Just before the November election, I gave a lecture in a parish on Christian responsibility in an election year. I suggested that we have to take a variety of issues into consideration in making a judgment about the best candidate and that voters could opt for a strategy other than legal interdiction in the battle against abortion. Some of the participants were indignant—indeed, I was nearly run out of the room and had to conclude the lecture early. “How could a Catholic vote that way,” one demanded, referring to the possibility of voting for a pro-choice Democrat.

Yet statistics from the election show that a sizeable number of Catholics did vote that way. Exit polls conducted by the Voter News Service indicate that across the board, Catholics voted for Gore over Bush by 50 percent to 47 percent. Those who reported attending Mass seldom or never voted for Gore in higher numbers, but even among those who said they attended Mass once a week, 40 percent voted for Gore. That is a significant number, especially given the stern and occasionally imprudent admonitions delivered by bishops and pastors.

I think there are some good reasons why so many Catholics continue to vote along traditional Democratic lines. Let me speculate on a few of them.

Suspicion of pro-life rhetoric. A number of Catholics who voted for Gore told me they did so because eight years of Ronald Reagan and four years of George Bush, his successor, had not had any appreciable effect on the incidence of abortion. Combined with Republican support for the death penalty, this made Catholics wonder whether George W. was really committed to life. “Bush is the one who has consistently allowed the taking of human lives, when he clearly had the power to stop executions,” one Catholic voter told me.

Realism about civil law and political prudence. Much of Bush’s support among Catholics was based on his promise to promote pro-life legislation and their supposition that he would change the makeup of the Supreme Court in order to overturn Roe v. Wade. This is one possible position, but it is equally valid to judge that legal interdiction of abortion would be neither attainable nor effective. Those who form this judgment could see abortion as a moral evil and yet tolerate its legality while using other means, such as education, social services and persuasion, to reduce its incidence. That approach is based on a recognition of the difference between morality, which is oriented to personal perfection, and law, which has the more modest goal of public order. This view affirms the old adage “you can’t legislate morality,” because morality involves conversion and virtue, which are internal realities that cannot be imposed by law. Thomas Aquinas once said, in almost humorous understatement, that laws are “framed for a number of human beings, the majority of whom are not perfect in virtue” (Summa Theologiae, I-II, q. 96, a.2). The day may come when we can pass a human life amendment or overturn Roe v. Wade, but there is a lot of conversion of heart that needs to happen before that day. In the meantime, many Catholics appear to have opted for a social pro-life strategy rather than a legal one.

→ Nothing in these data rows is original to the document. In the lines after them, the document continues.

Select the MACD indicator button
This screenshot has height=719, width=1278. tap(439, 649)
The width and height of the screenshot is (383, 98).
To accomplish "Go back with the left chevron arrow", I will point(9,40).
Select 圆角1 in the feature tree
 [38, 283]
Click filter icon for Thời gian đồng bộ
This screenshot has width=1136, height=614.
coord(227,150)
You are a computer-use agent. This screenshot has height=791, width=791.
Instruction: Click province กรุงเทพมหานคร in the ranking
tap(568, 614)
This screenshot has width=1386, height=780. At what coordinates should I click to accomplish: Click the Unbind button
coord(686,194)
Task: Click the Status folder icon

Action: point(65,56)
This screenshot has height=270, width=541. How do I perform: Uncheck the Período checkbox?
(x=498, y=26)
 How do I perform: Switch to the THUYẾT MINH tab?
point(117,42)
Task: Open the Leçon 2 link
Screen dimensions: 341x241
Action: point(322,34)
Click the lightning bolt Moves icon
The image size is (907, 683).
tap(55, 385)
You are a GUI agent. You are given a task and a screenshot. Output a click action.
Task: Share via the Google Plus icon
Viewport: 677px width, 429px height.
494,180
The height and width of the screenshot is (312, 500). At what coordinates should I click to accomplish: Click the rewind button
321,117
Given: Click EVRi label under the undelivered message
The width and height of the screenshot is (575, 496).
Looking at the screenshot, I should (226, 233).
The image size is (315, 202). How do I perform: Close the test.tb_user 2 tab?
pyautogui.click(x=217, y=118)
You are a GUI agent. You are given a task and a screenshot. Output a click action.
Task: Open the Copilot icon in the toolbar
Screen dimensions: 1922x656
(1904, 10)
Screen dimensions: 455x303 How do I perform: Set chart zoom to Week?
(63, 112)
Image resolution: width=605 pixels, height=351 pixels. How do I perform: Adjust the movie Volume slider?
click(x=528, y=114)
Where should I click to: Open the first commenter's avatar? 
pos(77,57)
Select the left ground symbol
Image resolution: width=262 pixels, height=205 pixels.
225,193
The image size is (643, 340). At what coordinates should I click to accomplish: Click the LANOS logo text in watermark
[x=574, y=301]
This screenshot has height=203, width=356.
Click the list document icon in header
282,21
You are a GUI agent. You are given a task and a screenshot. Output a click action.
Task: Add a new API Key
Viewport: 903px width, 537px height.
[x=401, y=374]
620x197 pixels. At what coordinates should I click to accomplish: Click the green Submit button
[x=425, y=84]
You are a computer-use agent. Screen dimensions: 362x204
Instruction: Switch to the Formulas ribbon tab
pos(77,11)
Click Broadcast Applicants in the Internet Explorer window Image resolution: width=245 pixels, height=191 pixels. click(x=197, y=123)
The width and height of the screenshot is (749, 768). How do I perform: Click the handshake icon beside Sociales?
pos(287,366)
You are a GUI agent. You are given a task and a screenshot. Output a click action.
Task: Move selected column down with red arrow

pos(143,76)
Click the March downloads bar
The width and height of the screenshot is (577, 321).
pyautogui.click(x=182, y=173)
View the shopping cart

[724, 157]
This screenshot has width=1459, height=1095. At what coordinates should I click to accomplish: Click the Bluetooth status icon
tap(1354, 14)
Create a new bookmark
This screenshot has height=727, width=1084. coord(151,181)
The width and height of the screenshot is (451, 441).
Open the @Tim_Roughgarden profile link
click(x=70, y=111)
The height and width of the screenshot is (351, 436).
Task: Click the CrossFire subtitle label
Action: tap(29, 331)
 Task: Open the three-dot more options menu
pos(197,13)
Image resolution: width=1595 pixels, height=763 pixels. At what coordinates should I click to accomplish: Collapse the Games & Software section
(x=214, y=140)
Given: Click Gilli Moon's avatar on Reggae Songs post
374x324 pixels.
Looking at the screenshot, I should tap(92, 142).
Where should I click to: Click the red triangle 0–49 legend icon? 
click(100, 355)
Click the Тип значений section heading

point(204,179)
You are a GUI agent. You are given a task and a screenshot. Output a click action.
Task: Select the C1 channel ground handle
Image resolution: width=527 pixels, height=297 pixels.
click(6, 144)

Optimism about government. Theologically, Republican resistance to “big government” is rooted in Protestant theology, which tends to see government and politics as a restraint on the effects of original sin. If that is indeed the case, then truly, less is better. The Catholic approach, however, is more sanguine. Thomas Aquinas, for example, says that there would have been political dominion, or government, before the fall, because as social beings even the residents of paradise would have needed a way to care for the common good (S.T., I, q. 96, a.4). This typically Catholic view permeates our social teaching. Despite the well-documented inadequacies of contemporary political life, many Catholics remain convinced that government can make life better.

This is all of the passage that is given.